Our church governance is based on three important principles:
- Church structure should be based on Scripture,
- Everything should be done in an orderly manner, and
- Government should be in the hands of representative assemblies, not individuals.
(From ‘Welcome to a congregation of the Presbyterian Church (U.S.A)’ by Ronn Kerr)
Westminster is a growing congregation of nearly 600 members connected to the Presbyterian Church (USA), which is made up of over 10,000 diverse congregations found throughout the United States.
The internal governance of Westminster is managed by the Session, a group of women and men, “ruling elders”, who make policy, receive members, assign benevolence gifts, direct worship and the sacraments, and oversee day-to-day church business, church property, and the annual stewardship campaign.
Two other elected boards provide leadership.
- The Board of Deacons are a group of women and men elected to serve the needs of the congregation and community, under the direction of the Session.
- The Westminster Foundation is an elected board that works to secure and use endowment funds and special gifts to support the church and its ministries.
Homestead Presbytery, the next governing body above the local church, is made up of lay elders and ministers of the churches in Eastern Nebraska, excluding Omaha.

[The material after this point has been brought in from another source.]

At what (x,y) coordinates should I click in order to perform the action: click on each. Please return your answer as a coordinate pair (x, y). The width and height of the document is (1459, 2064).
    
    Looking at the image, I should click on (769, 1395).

The presbytery’s is the primary external governing organization; its office is in Lincoln. Homestead oversees the calling, installation and ordination of ministers, congregational formation, clergy and congregational discipline plus providing leadership in areas of stewardship, mission, education, and resources.
Regional ministry is facilitated by synods, composed of elders and ministers representing the region’s presbyteries. Westminster is a member of the Synod of Lakes and Prairies.
The General Assembly is the national governing body of the Presbyterian Church (U.S.A.); it is an elected body comprised of elders and ministers, convened by the Moderator. The General Assembly meets bi-annually to propose constitutional and doctrinal changes (which are then passed to the Presbyteries for ratification). It also establishes task forces and commissions and facilitates national communication.